Even if CicLAvia’s Latin@ roots were recognized, it would not be a safeguard against gentrification. It may become the latest example of the co-optation of cultural forms by dominant knowledges, such as what Latin@ studies scholar Johana Londoño has explored in the case of Latino design becoming a trend in high-end, new urbanist planning.7 It may also be part of the “gentefication“ trend, in which upwardly mobile Chicanos and Latinos whose wealth now exceeds that of their families of origin move back home and their greater spending power contributes to the rising property costs. We inhabit a moment of tangled desire lines, when the American Dream of achieving the social isolation of suburban life is losing its cachet but becoming more affordable, when we are recognizing the value of our urban cultural enclaves but displacing the people that make them. Our biking, walking, and transit-friendly cities are again becoming the centers of wealth, and their outskirts the affordable housing option tied to jobs by long and resource-intensive commutes8. Riding a bicycle used to be a symbol of poverty; increasingly, it is a symbol of wealth. [See also Transit-oriented Development]
CicLAvia’s success lies in the fact that many people already traversed Los Angeles en bici. The bicycle itself is not novel, only its respectability. Bustling life in central LA is also nothing new, though we might homogenize it if we continue to recklessly value places separately from the people who make them interesting. In CicLAvia all this unfolds, because it is a site of experimental intersection between how we travel and where we live, eat, and play. These aspects of development and planning are regulated separately, often with contradictions in terms of who can afford to stay in our new, “sustainable” urban centers. But perhaps CicLAvia will shed light on the need for more holistic approaches, and the necessary relationships, for instance, between green and affordable housing and transit. We may yet join the Union of Sunlit Nations. Stubbornly, I am hopeful, though I know I can’t make all of LA see CicLAvia my way.
– Adonia Lugo
Published June 1, 2015
1. Arvind Singhal and Karen Greiner, “Performance Activism and Civic Engagement Through Symbolic and Playful Actions.” Journal of Development Communication, 19:2 (2008), 43–53.
2. Sergio Montero, “Worlding Bogotá's Ciclovía: From Urban Experiment to International ’Best Practice.’” Latin American Perspectives (forthcoming).
3. For example, see the “Open Streets Initiatives: Measuring Success” toolkit sponsored by a major public health funder, the Robert Wood Johnson Foundation.

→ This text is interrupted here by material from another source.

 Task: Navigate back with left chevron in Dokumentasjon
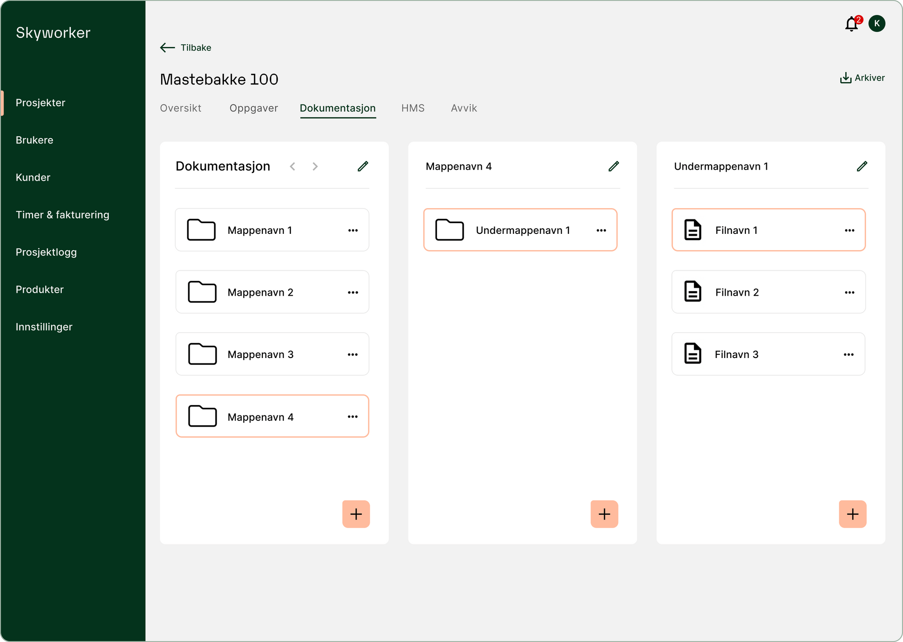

4. I chronicled the origins of the event in Adonia E. Lugo, “CicLAvia and Human Infrastructure in Los Angeles: Ethnographic Experiments in Equitable Bike Planning.” Journal of Transport Geography, 30:2 (2013), 202–207.
5. Adam Nagourney, “Los Angeles Lives by Car, but Learns to Embrace Bikes.” New York Times, May 20, 2012.
6. Melody Lynn Hoffmann and Adonia E. Lugo, “Who Is ’World Class’? Transportation Justice and Bicycle Policy.” Urbanities, 4:1 (2014) 45–61.
7. Johana Londoño, “Latino Design in an Age of Neoliberal Multiculturalism: Contemporary Changes in Latin/o American Urban Cultural Representation.” Identities: Global Studies in Culture and Power, 17:5 (2014), 487–509.
8. Robert Suro, Jill H. Wilson, and Audrey Singer, “Immigration and Poverty in America’s Suburbs.” Washington, D.C.: Brookings Institution, 2011.